Exercise goal:
Set out the lines of the records below as a numbered list, omitting any blank lines.

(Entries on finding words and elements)
※

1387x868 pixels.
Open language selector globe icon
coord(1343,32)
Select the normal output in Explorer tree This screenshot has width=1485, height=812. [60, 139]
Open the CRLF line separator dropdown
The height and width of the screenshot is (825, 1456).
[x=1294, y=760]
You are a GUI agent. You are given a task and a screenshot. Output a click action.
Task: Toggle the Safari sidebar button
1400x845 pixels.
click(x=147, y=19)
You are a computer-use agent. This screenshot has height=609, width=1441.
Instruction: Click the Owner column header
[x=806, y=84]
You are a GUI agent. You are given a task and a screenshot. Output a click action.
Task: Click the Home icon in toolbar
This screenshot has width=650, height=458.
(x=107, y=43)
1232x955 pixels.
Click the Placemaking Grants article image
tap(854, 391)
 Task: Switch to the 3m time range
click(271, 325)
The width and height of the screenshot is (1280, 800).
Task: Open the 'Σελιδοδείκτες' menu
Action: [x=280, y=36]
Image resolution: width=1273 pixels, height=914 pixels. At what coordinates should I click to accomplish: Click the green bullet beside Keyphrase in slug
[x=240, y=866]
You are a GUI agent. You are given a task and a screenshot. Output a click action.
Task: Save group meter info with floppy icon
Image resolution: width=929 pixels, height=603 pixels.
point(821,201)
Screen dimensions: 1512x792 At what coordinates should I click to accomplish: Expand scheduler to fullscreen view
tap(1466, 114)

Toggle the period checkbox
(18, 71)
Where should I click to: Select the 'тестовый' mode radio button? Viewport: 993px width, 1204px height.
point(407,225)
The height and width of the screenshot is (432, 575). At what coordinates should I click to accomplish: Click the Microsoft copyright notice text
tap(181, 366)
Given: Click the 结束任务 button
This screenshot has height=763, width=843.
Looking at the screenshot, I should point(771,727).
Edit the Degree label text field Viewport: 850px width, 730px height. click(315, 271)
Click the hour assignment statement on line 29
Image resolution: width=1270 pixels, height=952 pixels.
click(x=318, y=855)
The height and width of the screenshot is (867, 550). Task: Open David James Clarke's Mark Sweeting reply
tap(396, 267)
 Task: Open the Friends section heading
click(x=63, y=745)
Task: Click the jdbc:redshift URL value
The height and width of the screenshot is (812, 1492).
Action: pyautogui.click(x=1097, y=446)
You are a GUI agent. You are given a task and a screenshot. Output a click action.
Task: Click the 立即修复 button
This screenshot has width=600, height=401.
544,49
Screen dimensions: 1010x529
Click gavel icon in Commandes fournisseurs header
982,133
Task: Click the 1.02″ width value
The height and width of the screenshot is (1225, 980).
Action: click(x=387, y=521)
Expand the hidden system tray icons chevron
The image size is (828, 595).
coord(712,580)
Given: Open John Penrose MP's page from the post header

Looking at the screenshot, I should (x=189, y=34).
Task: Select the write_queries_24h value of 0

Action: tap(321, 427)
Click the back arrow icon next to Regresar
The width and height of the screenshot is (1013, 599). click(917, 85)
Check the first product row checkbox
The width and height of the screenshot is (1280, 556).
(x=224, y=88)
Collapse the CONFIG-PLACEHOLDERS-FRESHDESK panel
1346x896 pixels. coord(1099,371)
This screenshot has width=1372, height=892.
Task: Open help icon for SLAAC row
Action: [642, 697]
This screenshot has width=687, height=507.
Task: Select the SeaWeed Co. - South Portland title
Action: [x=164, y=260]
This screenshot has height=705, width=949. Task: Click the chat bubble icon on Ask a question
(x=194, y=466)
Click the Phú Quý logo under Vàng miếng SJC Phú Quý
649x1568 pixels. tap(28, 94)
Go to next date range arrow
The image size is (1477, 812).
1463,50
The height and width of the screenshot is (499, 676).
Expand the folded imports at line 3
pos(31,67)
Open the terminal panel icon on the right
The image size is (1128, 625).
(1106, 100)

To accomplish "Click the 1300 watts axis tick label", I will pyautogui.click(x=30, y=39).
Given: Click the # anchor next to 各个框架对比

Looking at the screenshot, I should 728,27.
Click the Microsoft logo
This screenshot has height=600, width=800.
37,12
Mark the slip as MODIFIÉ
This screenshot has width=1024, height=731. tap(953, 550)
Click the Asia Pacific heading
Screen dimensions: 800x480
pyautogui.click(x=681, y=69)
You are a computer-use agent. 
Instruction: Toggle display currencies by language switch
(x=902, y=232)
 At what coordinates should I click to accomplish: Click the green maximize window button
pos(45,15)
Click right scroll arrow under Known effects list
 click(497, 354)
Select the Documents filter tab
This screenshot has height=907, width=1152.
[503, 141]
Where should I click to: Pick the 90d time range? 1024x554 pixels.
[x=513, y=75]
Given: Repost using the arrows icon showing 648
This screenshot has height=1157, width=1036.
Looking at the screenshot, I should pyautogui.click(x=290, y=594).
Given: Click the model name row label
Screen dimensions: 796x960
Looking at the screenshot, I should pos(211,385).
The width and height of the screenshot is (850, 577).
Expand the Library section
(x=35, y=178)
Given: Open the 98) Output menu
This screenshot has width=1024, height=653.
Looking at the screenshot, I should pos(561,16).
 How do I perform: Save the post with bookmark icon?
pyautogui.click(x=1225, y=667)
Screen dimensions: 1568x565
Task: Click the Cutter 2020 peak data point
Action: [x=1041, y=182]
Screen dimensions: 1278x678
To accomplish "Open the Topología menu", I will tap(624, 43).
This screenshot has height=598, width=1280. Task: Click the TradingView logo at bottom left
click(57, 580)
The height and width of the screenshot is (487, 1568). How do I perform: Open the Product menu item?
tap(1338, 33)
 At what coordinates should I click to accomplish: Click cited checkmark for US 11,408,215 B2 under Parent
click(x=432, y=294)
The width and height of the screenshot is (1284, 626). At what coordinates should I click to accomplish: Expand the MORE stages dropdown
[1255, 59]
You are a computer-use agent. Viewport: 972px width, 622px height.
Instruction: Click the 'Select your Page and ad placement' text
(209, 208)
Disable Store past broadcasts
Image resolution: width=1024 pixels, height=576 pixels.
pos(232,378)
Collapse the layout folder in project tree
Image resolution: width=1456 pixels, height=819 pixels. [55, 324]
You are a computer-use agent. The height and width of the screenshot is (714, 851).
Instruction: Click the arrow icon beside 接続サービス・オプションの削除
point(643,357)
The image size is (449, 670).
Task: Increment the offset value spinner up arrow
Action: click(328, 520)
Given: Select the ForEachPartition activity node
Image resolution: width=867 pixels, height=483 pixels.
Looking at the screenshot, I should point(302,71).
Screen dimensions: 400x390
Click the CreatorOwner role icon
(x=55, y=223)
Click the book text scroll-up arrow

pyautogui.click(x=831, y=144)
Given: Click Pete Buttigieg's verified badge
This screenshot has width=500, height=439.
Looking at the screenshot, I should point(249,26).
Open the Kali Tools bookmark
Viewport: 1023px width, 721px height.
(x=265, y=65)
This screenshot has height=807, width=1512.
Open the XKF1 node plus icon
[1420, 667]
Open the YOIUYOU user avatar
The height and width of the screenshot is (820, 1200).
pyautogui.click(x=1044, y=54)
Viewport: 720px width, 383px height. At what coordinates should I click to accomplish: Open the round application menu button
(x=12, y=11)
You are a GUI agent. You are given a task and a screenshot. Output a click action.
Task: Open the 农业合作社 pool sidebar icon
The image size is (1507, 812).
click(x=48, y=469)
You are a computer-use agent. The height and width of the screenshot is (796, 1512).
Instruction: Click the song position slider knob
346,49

※

Task answer:
1. 1387x868 pixels.
2. Open language selector globe icon
3. coord(1343,32)
4. Select the normal output in Explorer tree This screenshot has width=1485, height=812. [60, 139]
5. Open the CRLF line separator dropdown
6. The height and width of the screenshot is (825, 1456).
7. [x=1294, y=760]
8. You are a GUI agent. You are given a task and a screenshot. Output a click action.
9. Task: Toggle the Safari sidebar button
10. 1400x845 pixels.
11. click(x=147, y=19)
12. You are a computer-use agent. This screenshot has height=609, width=1441.
13. Instruction: Click the Owner column header
14. [x=806, y=84]
15. You are a GUI agent. You are given a task and a screenshot. Output a click action.
16. Task: Click the Home icon in toolbar
17. This screenshot has width=650, height=458.
18. (x=107, y=43)
19. 1232x955 pixels.
20. Click the Placemaking Grants article image
21. tap(854, 391)
22.  Task: Switch to the 3m time range
23. click(271, 325)
24. The width and height of the screenshot is (1280, 800).
25. Task: Open the 'Σελιδοδείκτες' menu
26. Action: [x=280, y=36]
27. Image resolution: width=1273 pixels, height=914 pixels. At what coordinates should I click to accomplish: Click the green bullet beside Keyphrase in slug
28. [x=240, y=866]
29. You are a GUI agent. You are given a task and a screenshot. Output a click action.
30. Task: Save group meter info with floppy icon
31. Image resolution: width=929 pixels, height=603 pixels.
32. point(821,201)
33. Screen dimensions: 1512x792 At what coordinates should I click to accomplish: Expand scheduler to fullscreen view
34. tap(1466, 114)
35. Toggle the period checkbox
36. (18, 71)
37. Where should I click to: Select the 'тестовый' mode radio button? Viewport: 993px width, 1204px height.
38. point(407,225)
39. The height and width of the screenshot is (432, 575). At what coordinates should I click to accomplish: Click the Microsoft copyright notice text
40. tap(181, 366)
41. Given: Click the 结束任务 button
42. This screenshot has height=763, width=843.
43. Looking at the screenshot, I should point(771,727).
44. Edit the Degree label text field Viewport: 850px width, 730px height. click(315, 271)
45. Click the hour assignment statement on line 29
46. Image resolution: width=1270 pixels, height=952 pixels.
47. click(x=318, y=855)
48. The height and width of the screenshot is (867, 550). Task: Open David James Clarke's Mark Sweeting reply
49. tap(396, 267)
50.  Task: Open the Friends section heading
51. click(x=63, y=745)
52. Task: Click the jdbc:redshift URL value
53. The height and width of the screenshot is (812, 1492).
54. Action: pyautogui.click(x=1097, y=446)
55. You are a GUI agent. You are given a task and a screenshot. Output a click action.
56. Task: Click the 立即修复 button
57. This screenshot has width=600, height=401.
58. 544,49
59. Screen dimensions: 1010x529
60. Click gavel icon in Commandes fournisseurs header
61. 982,133
62. Task: Click the 1.02″ width value
63. The height and width of the screenshot is (1225, 980).
64. Action: click(x=387, y=521)
65. Expand the hidden system tray icons chevron
66. The image size is (828, 595).
67. coord(712,580)
68. Given: Open John Penrose MP's page from the post header
69. Looking at the screenshot, I should (x=189, y=34).
70. Task: Select the write_queries_24h value of 0
71. Action: tap(321, 427)
72. Click the back arrow icon next to Regresar
73. The width and height of the screenshot is (1013, 599). click(917, 85)
74. Check the first product row checkbox
75. The width and height of the screenshot is (1280, 556).
76. (x=224, y=88)
77. Collapse the CONFIG-PLACEHOLDERS-FRESHDESK panel
78. 1346x896 pixels. coord(1099,371)
79. This screenshot has width=1372, height=892.
80. Task: Open help icon for SLAAC row
81. Action: [642, 697]
82. This screenshot has width=687, height=507.
83. Task: Select the SeaWeed Co. - South Portland title
84. Action: [x=164, y=260]
85. This screenshot has height=705, width=949. Task: Click the chat bubble icon on Ask a question
86. (x=194, y=466)
87. Click the Phú Quý logo under Vàng miếng SJC Phú Quý
88. 649x1568 pixels. tap(28, 94)
89. Go to next date range arrow
90. The image size is (1477, 812).
91. 1463,50
92. The height and width of the screenshot is (499, 676).
93. Expand the folded imports at line 3
94. pos(31,67)
95. Open the terminal panel icon on the right
96. The image size is (1128, 625).
97. (1106, 100)
98. To accomplish "Click the 1300 watts axis tick label", I will pyautogui.click(x=30, y=39).
99. Given: Click the # anchor next to 各个框架对比
100. Looking at the screenshot, I should 728,27.
101. Click the Microsoft logo
102. This screenshot has height=600, width=800.
103. 37,12
104. Mark the slip as MODIFIÉ
105. This screenshot has width=1024, height=731. tap(953, 550)
106. Click the Asia Pacific heading
107. Screen dimensions: 800x480
108. pyautogui.click(x=681, y=69)
109. You are a computer-use agent. 
110. Instruction: Toggle display currencies by language switch
111. (x=902, y=232)
112.  At what coordinates should I click to accomplish: Click the green maximize window button
113. pos(45,15)
114. Click right scroll arrow under Known effects list
115.  click(497, 354)
116. Select the Documents filter tab
117. This screenshot has height=907, width=1152.
118. [503, 141]
119. Where should I click to: Pick the 90d time range? 1024x554 pixels.
120. [x=513, y=75]
121. Given: Repost using the arrows icon showing 648
122. This screenshot has height=1157, width=1036.
123. Looking at the screenshot, I should pyautogui.click(x=290, y=594).
124. Given: Click the model name row label
125. Screen dimensions: 796x960
126. Looking at the screenshot, I should pos(211,385).
127. The width and height of the screenshot is (850, 577).
128. Expand the Library section
129. (x=35, y=178)
130. Given: Open the 98) Output menu
131. This screenshot has width=1024, height=653.
132. Looking at the screenshot, I should pos(561,16).
133.  How do I perform: Save the post with bookmark icon?
134. pyautogui.click(x=1225, y=667)
135. Screen dimensions: 1568x565
136. Task: Click the Cutter 2020 peak data point
137. Action: [x=1041, y=182]
138. Screen dimensions: 1278x678
139. To accomplish "Open the Topología menu", I will tap(624, 43).
140. This screenshot has height=598, width=1280. Task: Click the TradingView logo at bottom left
141. click(57, 580)
142. The height and width of the screenshot is (487, 1568). How do I perform: Open the Product menu item?
143. tap(1338, 33)
144.  At what coordinates should I click to accomplish: Click cited checkmark for US 11,408,215 B2 under Parent
145. click(x=432, y=294)
146. The width and height of the screenshot is (1284, 626). At what coordinates should I click to accomplish: Expand the MORE stages dropdown
147. [1255, 59]
148. You are a computer-use agent. Viewport: 972px width, 622px height.
149. Instruction: Click the 'Select your Page and ad placement' text
150. (209, 208)
151. Disable Store past broadcasts
152. Image resolution: width=1024 pixels, height=576 pixels.
153. pos(232,378)
154. Collapse the layout folder in project tree
155. Image resolution: width=1456 pixels, height=819 pixels. [55, 324]
156. You are a computer-use agent. The height and width of the screenshot is (714, 851).
157. Instruction: Click the arrow icon beside 接続サービス・オプションの削除
158. point(643,357)
159. The image size is (449, 670).
160. Task: Increment the offset value spinner up arrow
161. Action: click(328, 520)
162. Given: Select the ForEachPartition activity node
163. Image resolution: width=867 pixels, height=483 pixels.
164. Looking at the screenshot, I should point(302,71).
165. Screen dimensions: 400x390
166. Click the CreatorOwner role icon
167. (x=55, y=223)
168. Click the book text scroll-up arrow
169. pyautogui.click(x=831, y=144)
170. Given: Click Pete Buttigieg's verified badge
171. This screenshot has width=500, height=439.
172. Looking at the screenshot, I should point(249,26).
173. Open the Kali Tools bookmark
174. Viewport: 1023px width, 721px height.
175. (x=265, y=65)
176. This screenshot has height=807, width=1512.
177. Open the XKF1 node plus icon
178. [1420, 667]
179. Open the YOIUYOU user avatar
180. The height and width of the screenshot is (820, 1200).
181. pyautogui.click(x=1044, y=54)
182. Viewport: 720px width, 383px height. At what coordinates should I click to accomplish: Open the round application menu button
183. (x=12, y=11)
184. You are a GUI agent. You are given a task and a screenshot. Output a click action.
185. Task: Open the 农业合作社 pool sidebar icon
186. The image size is (1507, 812).
187. click(x=48, y=469)
188. You are a computer-use agent. The height and width of the screenshot is (796, 1512).
189. Instruction: Click the song position slider knob
190. 346,49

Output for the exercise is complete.